To someone who doesn’t know the first thing about Navajo life and traditions, the idea of Navajo corn sounds like it might refer to a particular approach to preparing corn. The truth of the matter is that the relationship between corn and the Navajo people is considerably more complicated than that. There is a great deal of fascinating information that highlights the long-standing role of corn in Navajo life and Navajo traditions.

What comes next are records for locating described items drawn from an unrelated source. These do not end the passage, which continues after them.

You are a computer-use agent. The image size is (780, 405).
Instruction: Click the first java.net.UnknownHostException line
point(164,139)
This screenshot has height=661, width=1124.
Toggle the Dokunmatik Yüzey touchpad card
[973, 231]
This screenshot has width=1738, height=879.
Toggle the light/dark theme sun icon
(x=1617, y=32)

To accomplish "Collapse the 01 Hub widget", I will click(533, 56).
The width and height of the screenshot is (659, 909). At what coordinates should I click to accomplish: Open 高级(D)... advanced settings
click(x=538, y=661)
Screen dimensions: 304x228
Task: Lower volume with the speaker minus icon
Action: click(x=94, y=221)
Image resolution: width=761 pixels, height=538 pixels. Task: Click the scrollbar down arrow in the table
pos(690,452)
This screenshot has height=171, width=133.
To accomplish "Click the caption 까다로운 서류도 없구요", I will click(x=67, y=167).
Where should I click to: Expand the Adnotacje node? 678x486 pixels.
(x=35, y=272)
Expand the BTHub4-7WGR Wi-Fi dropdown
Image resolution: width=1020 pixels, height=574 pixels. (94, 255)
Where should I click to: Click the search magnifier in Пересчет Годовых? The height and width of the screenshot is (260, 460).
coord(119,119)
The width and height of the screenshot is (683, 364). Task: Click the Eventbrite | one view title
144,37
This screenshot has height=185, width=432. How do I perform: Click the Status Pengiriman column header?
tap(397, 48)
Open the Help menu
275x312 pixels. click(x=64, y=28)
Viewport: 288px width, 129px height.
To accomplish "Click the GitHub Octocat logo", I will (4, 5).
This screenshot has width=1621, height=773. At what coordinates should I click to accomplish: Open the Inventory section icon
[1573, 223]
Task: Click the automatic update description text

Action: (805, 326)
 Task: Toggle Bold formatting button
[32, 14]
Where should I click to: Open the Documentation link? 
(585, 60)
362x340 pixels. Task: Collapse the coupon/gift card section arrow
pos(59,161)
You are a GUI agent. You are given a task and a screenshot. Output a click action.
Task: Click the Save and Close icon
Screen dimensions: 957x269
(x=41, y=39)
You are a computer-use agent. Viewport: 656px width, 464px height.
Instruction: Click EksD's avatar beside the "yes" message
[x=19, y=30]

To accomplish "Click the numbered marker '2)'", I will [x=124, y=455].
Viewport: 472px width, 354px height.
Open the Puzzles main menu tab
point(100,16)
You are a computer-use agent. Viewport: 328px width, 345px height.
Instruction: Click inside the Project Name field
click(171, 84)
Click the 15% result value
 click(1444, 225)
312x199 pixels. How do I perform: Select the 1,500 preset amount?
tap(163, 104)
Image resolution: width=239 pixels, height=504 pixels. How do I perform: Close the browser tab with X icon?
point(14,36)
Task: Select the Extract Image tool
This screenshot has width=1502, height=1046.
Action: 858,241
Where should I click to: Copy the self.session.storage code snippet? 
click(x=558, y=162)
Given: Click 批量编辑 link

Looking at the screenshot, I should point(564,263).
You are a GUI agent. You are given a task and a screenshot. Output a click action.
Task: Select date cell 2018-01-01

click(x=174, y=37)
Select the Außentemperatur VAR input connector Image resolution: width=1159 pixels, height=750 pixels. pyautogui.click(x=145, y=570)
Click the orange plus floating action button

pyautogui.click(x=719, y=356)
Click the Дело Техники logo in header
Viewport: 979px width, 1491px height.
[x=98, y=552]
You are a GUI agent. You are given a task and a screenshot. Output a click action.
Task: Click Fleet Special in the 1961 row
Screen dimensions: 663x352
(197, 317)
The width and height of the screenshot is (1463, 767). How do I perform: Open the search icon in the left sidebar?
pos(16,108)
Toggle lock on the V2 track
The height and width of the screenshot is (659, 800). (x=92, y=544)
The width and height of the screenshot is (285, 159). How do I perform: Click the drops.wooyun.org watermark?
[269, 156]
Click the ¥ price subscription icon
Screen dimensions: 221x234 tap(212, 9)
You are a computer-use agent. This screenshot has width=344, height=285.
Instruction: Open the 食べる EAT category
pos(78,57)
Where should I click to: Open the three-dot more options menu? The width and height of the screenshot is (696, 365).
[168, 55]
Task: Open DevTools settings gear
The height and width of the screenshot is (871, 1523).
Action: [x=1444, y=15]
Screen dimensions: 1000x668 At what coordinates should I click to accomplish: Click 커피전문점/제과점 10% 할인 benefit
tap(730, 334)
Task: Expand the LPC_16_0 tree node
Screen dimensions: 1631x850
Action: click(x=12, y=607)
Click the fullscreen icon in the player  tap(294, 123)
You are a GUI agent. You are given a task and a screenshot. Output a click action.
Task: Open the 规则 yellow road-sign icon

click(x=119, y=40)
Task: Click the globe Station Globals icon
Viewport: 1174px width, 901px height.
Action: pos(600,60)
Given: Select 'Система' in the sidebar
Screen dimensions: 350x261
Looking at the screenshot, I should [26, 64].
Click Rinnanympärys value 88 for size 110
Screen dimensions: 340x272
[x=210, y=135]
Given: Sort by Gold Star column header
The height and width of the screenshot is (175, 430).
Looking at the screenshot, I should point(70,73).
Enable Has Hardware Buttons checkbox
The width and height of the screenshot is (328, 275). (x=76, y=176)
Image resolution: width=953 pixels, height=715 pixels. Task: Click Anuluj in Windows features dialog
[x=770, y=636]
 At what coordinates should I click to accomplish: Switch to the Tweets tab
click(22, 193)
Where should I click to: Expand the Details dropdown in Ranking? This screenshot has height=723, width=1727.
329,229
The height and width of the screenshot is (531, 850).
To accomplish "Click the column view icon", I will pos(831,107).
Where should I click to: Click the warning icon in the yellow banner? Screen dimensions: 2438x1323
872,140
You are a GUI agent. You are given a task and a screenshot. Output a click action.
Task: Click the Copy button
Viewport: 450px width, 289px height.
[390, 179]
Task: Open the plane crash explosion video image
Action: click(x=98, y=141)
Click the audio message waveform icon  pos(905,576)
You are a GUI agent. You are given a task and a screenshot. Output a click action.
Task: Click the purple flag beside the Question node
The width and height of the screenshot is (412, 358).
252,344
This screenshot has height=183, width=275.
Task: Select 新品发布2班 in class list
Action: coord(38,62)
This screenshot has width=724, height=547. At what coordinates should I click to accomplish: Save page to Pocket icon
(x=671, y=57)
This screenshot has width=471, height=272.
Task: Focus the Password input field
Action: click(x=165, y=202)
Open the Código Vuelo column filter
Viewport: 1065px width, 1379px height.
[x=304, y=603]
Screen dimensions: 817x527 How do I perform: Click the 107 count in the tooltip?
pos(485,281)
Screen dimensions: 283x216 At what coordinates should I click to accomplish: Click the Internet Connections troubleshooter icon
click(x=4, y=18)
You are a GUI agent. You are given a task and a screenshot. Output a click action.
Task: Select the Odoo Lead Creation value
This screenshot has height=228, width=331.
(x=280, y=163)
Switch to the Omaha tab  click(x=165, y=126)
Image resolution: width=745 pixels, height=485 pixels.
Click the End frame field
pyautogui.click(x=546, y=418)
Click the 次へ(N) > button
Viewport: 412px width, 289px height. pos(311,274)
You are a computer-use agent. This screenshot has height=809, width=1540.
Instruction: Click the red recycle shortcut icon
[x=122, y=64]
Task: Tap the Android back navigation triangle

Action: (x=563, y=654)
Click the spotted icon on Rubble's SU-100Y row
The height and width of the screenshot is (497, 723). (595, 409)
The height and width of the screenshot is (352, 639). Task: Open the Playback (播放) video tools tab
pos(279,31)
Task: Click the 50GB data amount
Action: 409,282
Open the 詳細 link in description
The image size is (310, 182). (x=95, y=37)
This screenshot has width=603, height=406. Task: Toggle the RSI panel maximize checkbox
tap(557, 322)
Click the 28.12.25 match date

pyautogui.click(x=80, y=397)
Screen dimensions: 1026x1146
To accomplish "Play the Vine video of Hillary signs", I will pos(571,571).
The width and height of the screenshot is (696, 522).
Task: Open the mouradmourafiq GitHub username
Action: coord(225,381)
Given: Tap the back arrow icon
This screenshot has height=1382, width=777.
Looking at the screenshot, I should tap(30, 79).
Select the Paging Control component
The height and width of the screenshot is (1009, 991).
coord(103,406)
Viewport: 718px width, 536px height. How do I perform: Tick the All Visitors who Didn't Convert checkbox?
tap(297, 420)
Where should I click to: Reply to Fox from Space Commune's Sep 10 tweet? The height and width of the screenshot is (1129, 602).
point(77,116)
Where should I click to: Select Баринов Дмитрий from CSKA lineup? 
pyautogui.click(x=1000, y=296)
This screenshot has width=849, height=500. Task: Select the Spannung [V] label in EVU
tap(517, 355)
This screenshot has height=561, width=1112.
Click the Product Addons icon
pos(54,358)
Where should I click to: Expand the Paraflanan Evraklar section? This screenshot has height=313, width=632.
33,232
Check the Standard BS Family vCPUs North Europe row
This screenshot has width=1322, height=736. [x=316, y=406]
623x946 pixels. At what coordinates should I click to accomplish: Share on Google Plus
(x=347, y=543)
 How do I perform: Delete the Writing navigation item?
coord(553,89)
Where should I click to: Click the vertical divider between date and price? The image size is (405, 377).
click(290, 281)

If you are going to study Navajo history and culture, you are also going to want to study Navajo corn. To that end, there are some fascinating pieces of information that you will want to learn about.

The Navajo And Corn

The relationship between the Navajo people and corn is one that stretches back hundreds and hundreds of years. Even today, corn is a prominent component to existing Navajo traditions. Certainly, corn is an important food staple to the Navajo tribe. However, there are several other elements to Navajo corn that should be kept in mind:

  • As mentioned before, corn is an important food item to the Navajo people. It is a staple to a number of Native American tribes. Corn is still planted every spring in large fields.
  • Corn is seen as far more than a simple symbol of food. It is also considered to be an important symbol of fertility, and even of life itself.
  • There are very few rites or ceremonies in which corn does not play a role of some kind.
  • In terms of corn and Navajo rituals/rites, the pollen of the corn is a great example of the importance of Navajo corn. After it has been dusted off the tassels, it is used as a means to bless in ceremonies. It is a prominent element in the subject of Navajo prayer.
  • Returning to the importance of corn as a food staple to the Navajo people, there are a variety of foods in which corn is the primary ingredient. These foods include kneel-down breads, blue-corn mush, dried-steamed corn, and roasted corn.
  • Corn is also prominent in the coming-of-age ceremony for a Navajo girl. When a Navajo girl comes of age, a massive cake made from corn is cooked underground. The pit in which the corn cake is cooked is circular, and it is lined with an assortment of corn husks.

These are just some of the important, fascinating facts about the Navajo people and corn. Certainly, there are many more examples out there for study.